• _What is needed_: Copy the lines from the one containing "Where should I" up to and including the one containing "coord(165,308)", substituting "section title" for "section heading" and leaving everything else unchanged. Give only those lines.

-- Start of Data for the task --

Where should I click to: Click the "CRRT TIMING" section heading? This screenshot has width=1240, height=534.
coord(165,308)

-- End of Data for the task --
-- Start of Data for the task --

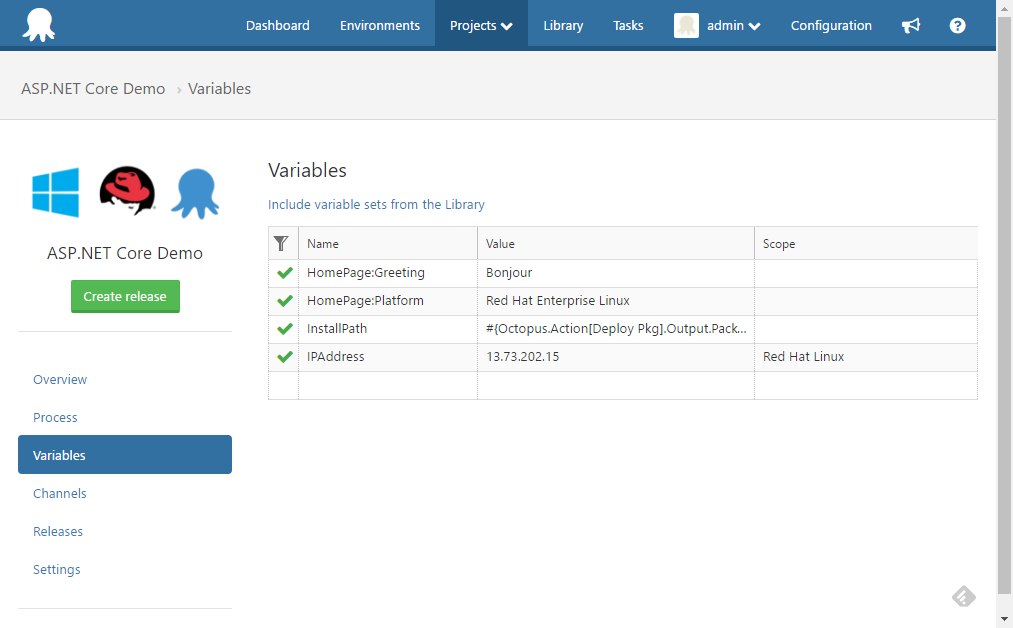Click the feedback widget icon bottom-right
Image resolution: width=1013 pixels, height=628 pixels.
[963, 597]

-- End of Data for the task --

• _Solved problem_:
Where should I click to: Click the "CRRT TIMING" section title? This screenshot has width=1240, height=534.
coord(165,308)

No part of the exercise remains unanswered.